Zcash Wants to Bring Crypto Privacy Mainstream
For a while now, Zcash and Monero have been lauded by most to be forerunners in the cryptocurrency subset of “privacy”. While Monero has risen to the occasion, sporting low transaction times, minuscule fees, and immense fungibility, some fear that Zcash has not, with the blockchain not enabling private transactions (known as shielded) by default.
As reported by Decrypt, however, the Electric Coin Company is looking to radically change how Zcash works, specifically in a bid to make the cryptocurrency anonymous, easier to use, and more accessible to a global population.
To do this, the firm is looking to build an entirely new blockchain, as it intends to cast aside its current chain forked off Bitcoin in 2016. Speaking at the Croatian event, Electric Coin Company executives and employees unveiled plans to involve “sharding” in its chain.
Sharding is, of course, a leading scaling solution mentioned most in the developer community of Ethereum, who intends to implement Proof of Stake and sharding in the coming two years.
For those unaware, sharding is a mechanism which splits information in a database across different servers.
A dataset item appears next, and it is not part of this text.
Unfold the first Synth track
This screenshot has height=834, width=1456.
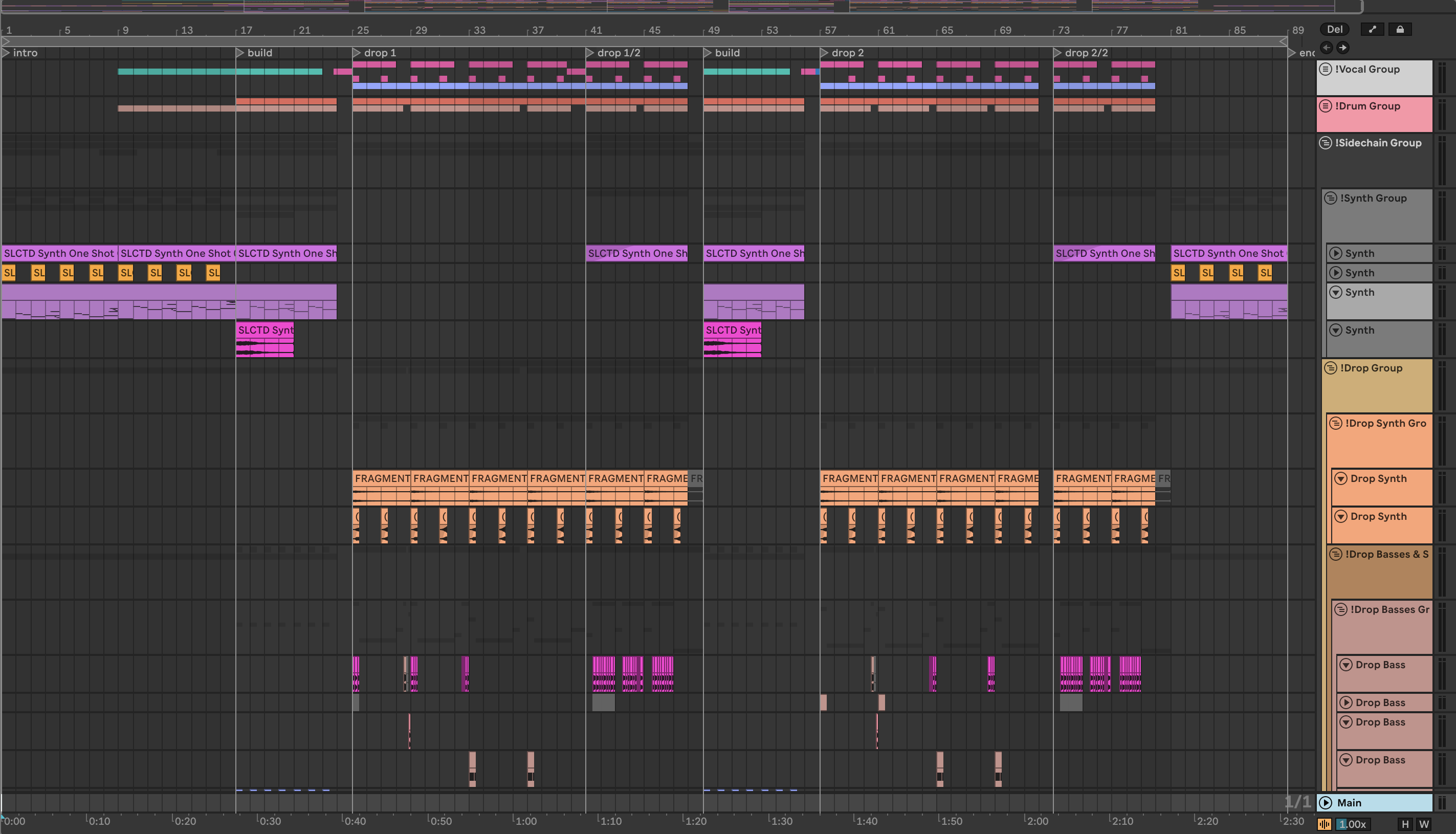(1336, 253)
This, in the context of cryptocurrency, could allow for different groups of nodes in a blockchain to process different requests, allowing for a potentially dramatic increase in transaction times and data throughput.
This proposed “entirely new protocol and blockchain”, as put by product designer Daira Hopwood, would be entirely separate than the current Zcash chain. So, when the time comes for the “new” Zcash to be activated, there will need to be a concerted effort to ensure that users, companies using the chain, and the addresses/coins themselves make the jump correctly. Right now, it is unclear how this transition will work.
Although this whole upgrade may sound arduous, the Electric Coin Company hopes that this new blockchain will revolutionize Zcash’s place in private finance. Right now, less than 2% of all ZEC transactions involve on-chain privacy, presumably because shielded transactions can be more expensive, hard to execute, and slower than their unshielded counterparts.
Indeed, most shielded transaction-friendly Zcash wallets that exist right now are not consumer-friendly. But, the new chain could change this, in that it may allow for “10 billion” individuals to take part in the anonymous use of cryptocurrency.
Ethereum Also Making Strides in Privacy
Speaking of privacy, Ethereum, a project which also intends to make use of sharding as aforementioned, has also made recent strides in this arena. Per previous reports from Blocknomi, “Big Four” auditor Ernst & Young, a company which is no stranger to cryptocurrency, unveiled what it calls “Nightfall”.
Nightfall is a technological breakthrough that the company has created to allow for obfuscate transaction details on the public Ethereum chain. Ernst & Young wrote:
“Nightfall integrates a set of smart contracts and microservices, and the ZoKrates zk-snark toolkit, to enable standard ERC-20 and ERC-721 tokens to be transacted on the Ethereum blockchain with complete privacy. It is an experimental solution and still being actively developed. We decided to share our research work in the belief that this will speed adoption of public blockchains.”
In similar news, Ethereum founder Vitalik Buterin has suggested that developers create an on-chain mixer, which would coalesce, mash, and hide transaction data to give users of the cryptocurrency some peace of mind.
With the rise of what some deem “draconian” financial laws and growth in financial surveillance, privacy in cryptocurrency seems needed now more than ever before. But will developers rise to the challenge?